Os processos deveriam ser analisados para comprovar ou descartar a duplicação das acusações e, enquanto isso, ele ficaria em liberdade até um novo mandado de prisão ser emitido, conforme pedido enviado pela defesa do detento.
Além disso, o detento ainda teria solicitado uma redução de pena por participar de um projeto no sistema prisional em 2024. Veja o momento que ele chega na delegacia:
Em nota, o Tribunal de Justiça de Mato Grosso (TJMT) informou que a Corregedoria-Geral da Justiça de Mato Grosso abriu procedimento para apurar as circunstâncias relacionadas à soltura do preso.
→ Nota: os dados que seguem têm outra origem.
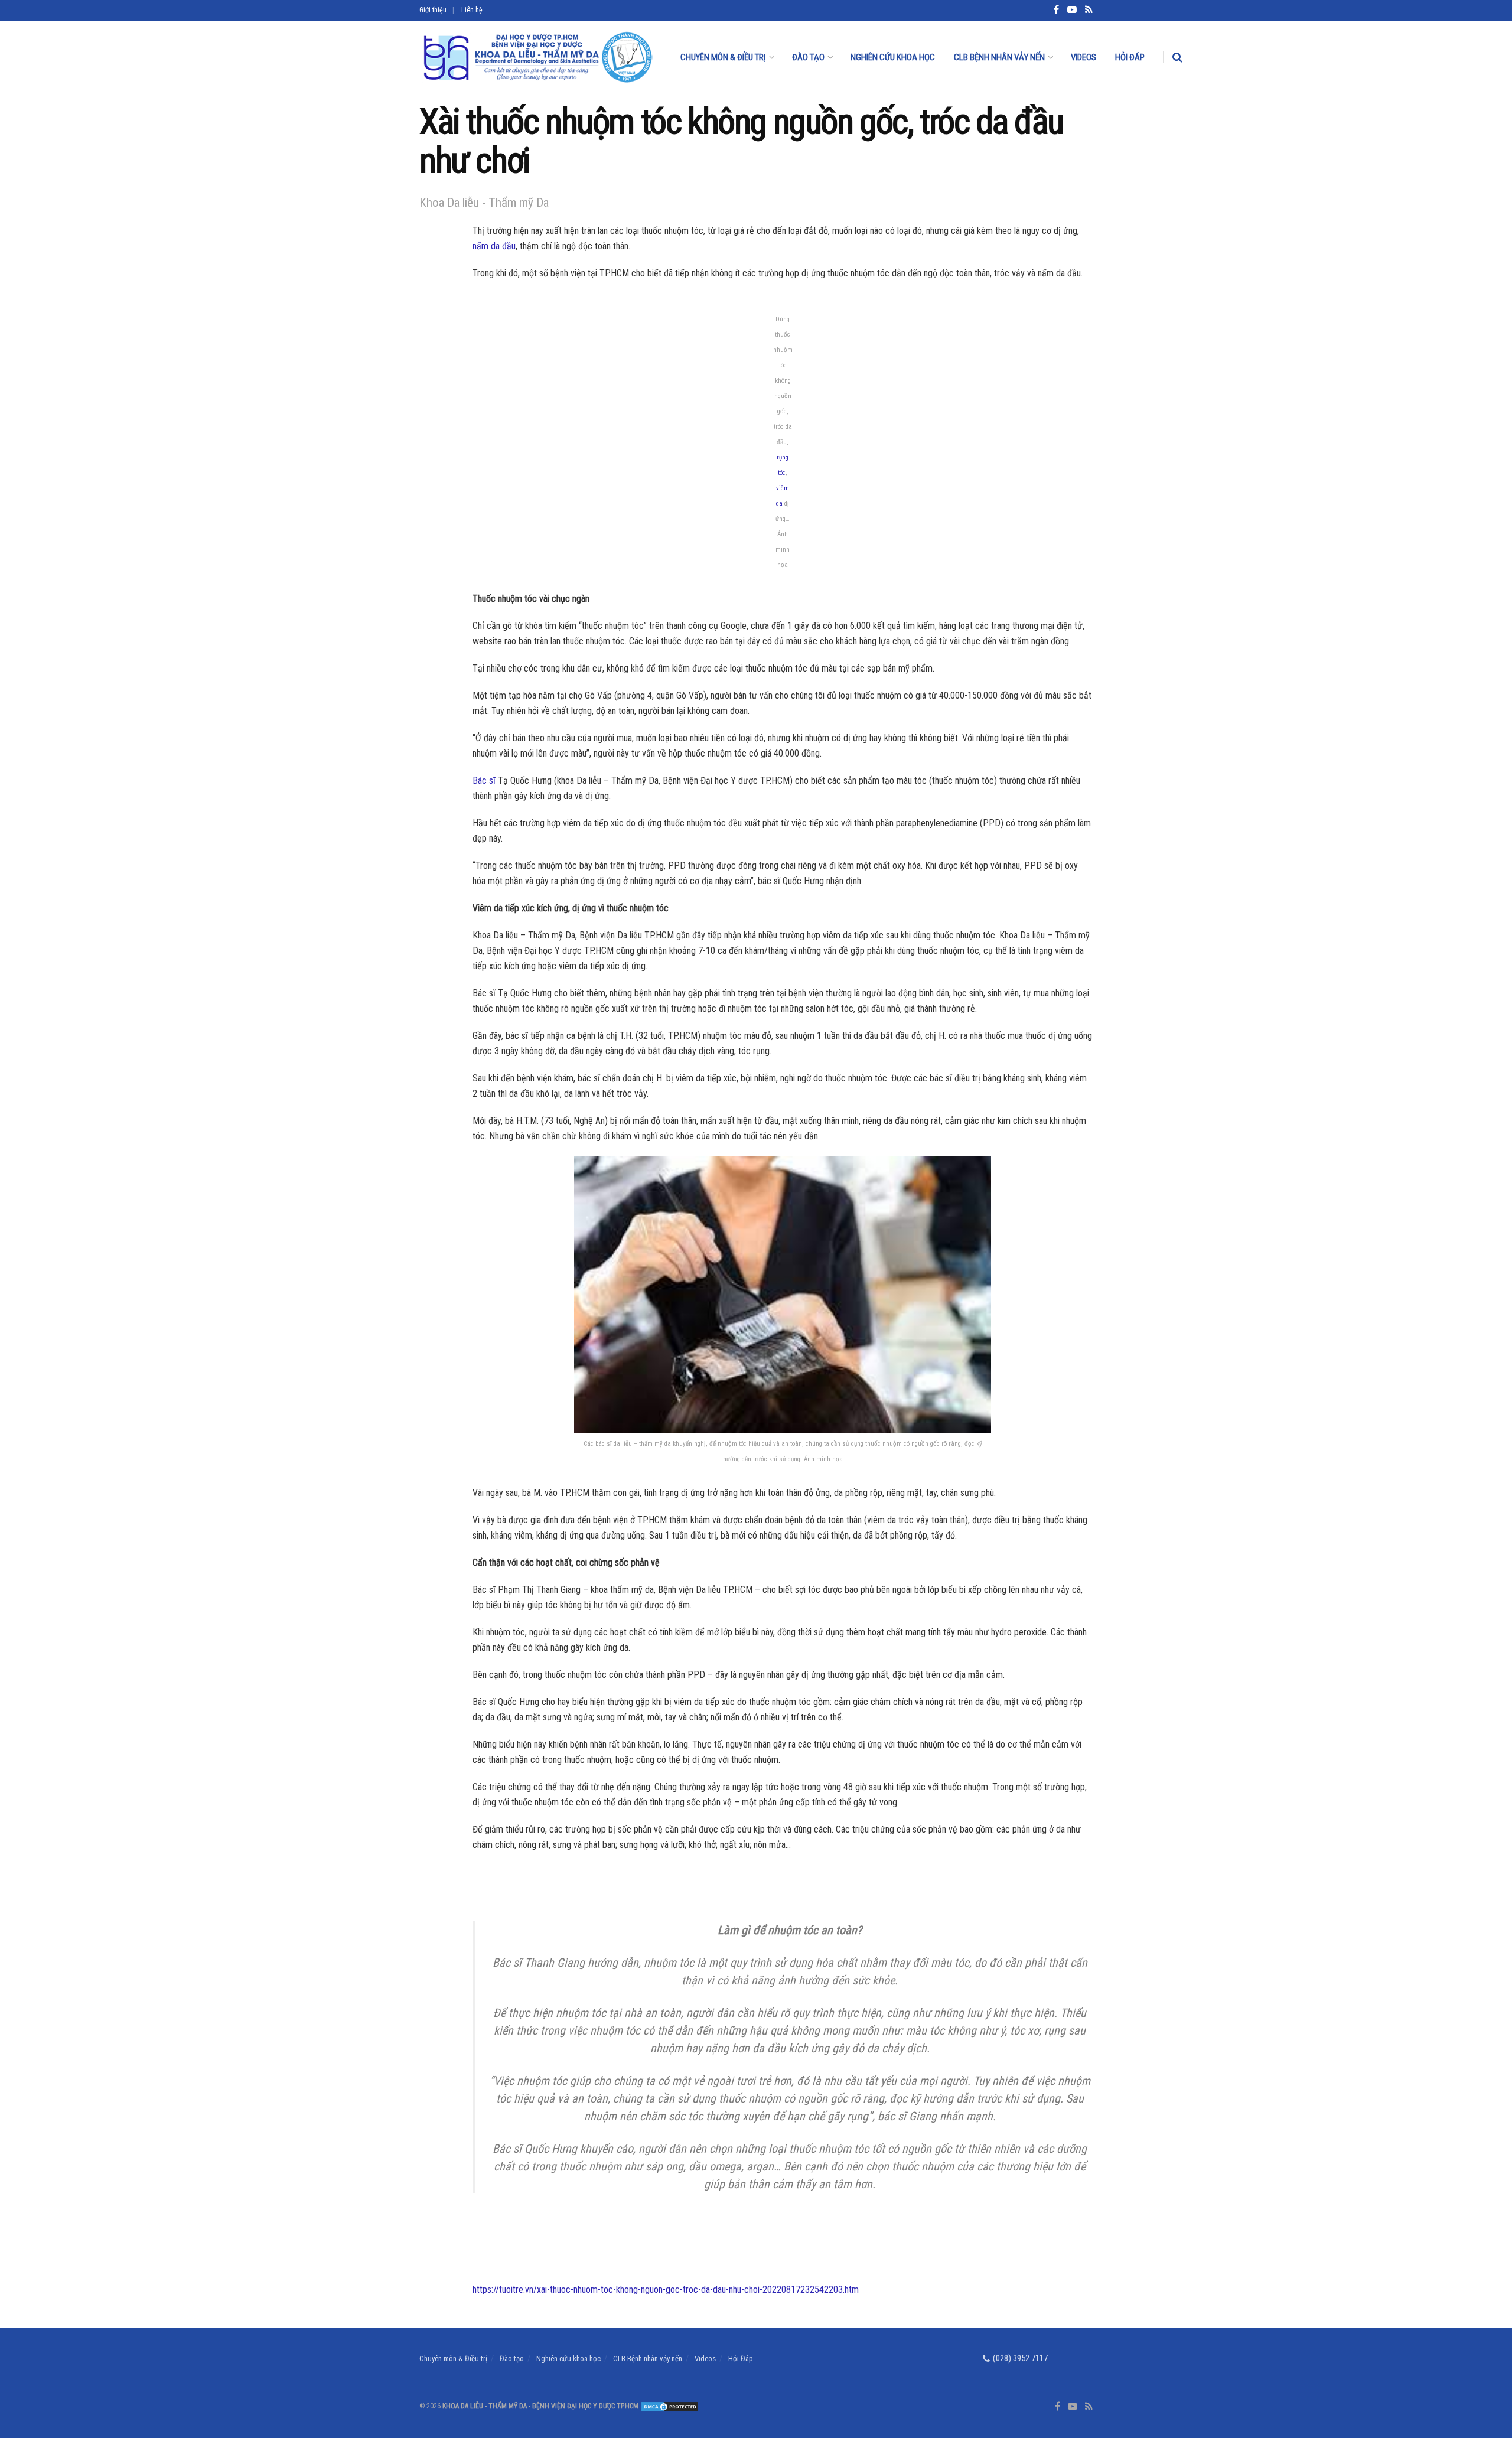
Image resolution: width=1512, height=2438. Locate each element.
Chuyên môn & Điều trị (723, 57)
“Em análise preliminar, foi identificada possível falha humana na verificação de dados do Banco Nacional de Medidas Penais e Prisões (BNMP), relacionada à existência de dois Registros Judiciais Individuais (RJI) vinculados ao nome da mesma pessoa. Não há, até o momento, indícios de falha no funcionamento do sistema. A apuração busca esclarecer os fatos e verificar as circunstâncias do ocorrido. A Corregedoria acompanhará o caso e adotará as medidas administrativas cabíveis para o esclarecimento dos fatos, observados o devido processo legal”, afirma.
O crime
A jovem Estefane Pereira Soares, de 17 anos, irmã e vítima do suspeito, foi encontrada morta nas imediações de um córrego no bairro Morada da Serra, na capital mato-grossense, com sinais de violência sexual, na noite dessa quarta-feira.
Teria sido nesse espaço de tempo, de menos de uma semana, fora do sistema prisional que Marcos cometeu outro crime, dessa vez contra a própria irmã.
No dia do assassinato da Stefane, teria constado no sistema de mandados de prisão do Conselho Nacional de Justiça um registro de fuga ligado a ele.
Ainda conforme o processo, Marcos cumpria pena por homicídio desde julho de 2020 e havia recebido, neste ano, um parecer judicial favorável para redução de pena após participar do ‘Programa Mais MT – Muxirum’ por cerca de 46 dias, em 2024.
Brutalmente assassinada
Stefane foi encontrada morta nas imediações de um córrego no bairro Morada da Serra, com sinais de violência sexual, na noite dessa quarta-feira (11) em Cuiabá.
Segundo a Polícia Militar, que atendeu a ocorrência inicialmente, o corpo da adolescente foi encontrado submerso no córrego, com a mão e a perna esquerda amarradas entre as raízes de uma árvore. Havia uma pedra grande sobre as costas do corpo, indicando tentativa de ocultação.
O Corpo de Bombeiros precisou ser acionado para retirar o corpo da vítima da água.
Segundo boletim de ocorrência, o suspeito foi encontrado por equipes da Polícia Militar no bairro CPA II, andando por uma avenida.
Ainda conforme a polícia, o homem também tinha passagens criminais por vários outros crimes, como tráfico de drogas, roubo, ameaça e lesão corporal, corrupção de menores, uso de drogas, direção perigosa de veículo em via pública.
Ele foi levado para a Delegacia de Homicídios e Proteção à Pessoa (DHPP) e autuado em flagrante por feminicídio e estupro.